TEXT PROVIDED ▸

On 27 Jun 2000, Anonymous wrote:

> So we see things like "Freedom", "Harmless Little Project" -- trying
> to use persuade the governments to propose "banning freedom".

yes, the word "free" has good connotations. After a while, though,
it fails the collision detection test. The data haven project I am
working on is called Free Haven. When trying to talk about it in the 
same breath as Freenet and Freedom, occasionally things become confused.

what is the status of the harmless little project these days, btw?

> 
> Then we have names like Dan Farmer's "Satan" -- a tool for detecting
> system vulnerabilities, presumably by the system owner, but
> potentially by third parties with intent of cracking systems.

also flaunting authority. at least appearing to. See "Back Orifice" as 
a slightly more extreme example in this vein. or any big metal band
(Black Sabbath, anyone?) 

still, who does this shock, anymore?

THE REQUEST ▸
Write out the part of the mailing-list reply about project names above that begins at the words "yes, the word" and stops after "of cracking systems.", copying it word for word.

GIVEN INFORMATION ▸
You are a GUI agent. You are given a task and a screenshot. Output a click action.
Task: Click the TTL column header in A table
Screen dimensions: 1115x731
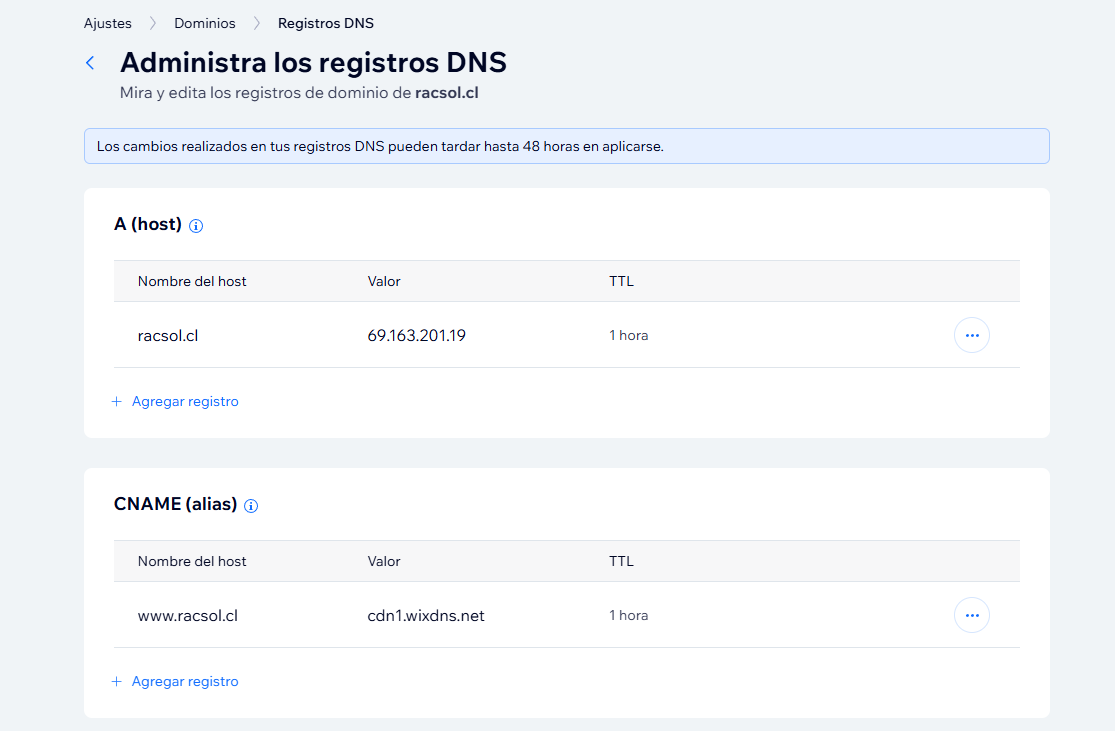click(621, 281)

FINISHED ANSWER ▸
yes, the word "free" has good connotations. After a while, though,
it fails the collision detection test. The data haven project I am
working on is called Free Haven. When trying to talk about it in the 
same breath as Freenet and Freedom, occasionally things become confused.

what is the status of the harmless little project these days, btw?

> 
> Then we have names like Dan Farmer's "Satan" -- a tool for detecting
> system vulnerabilities, presumably by the system owner, but
> potentially by third parties with intent of cracking systems.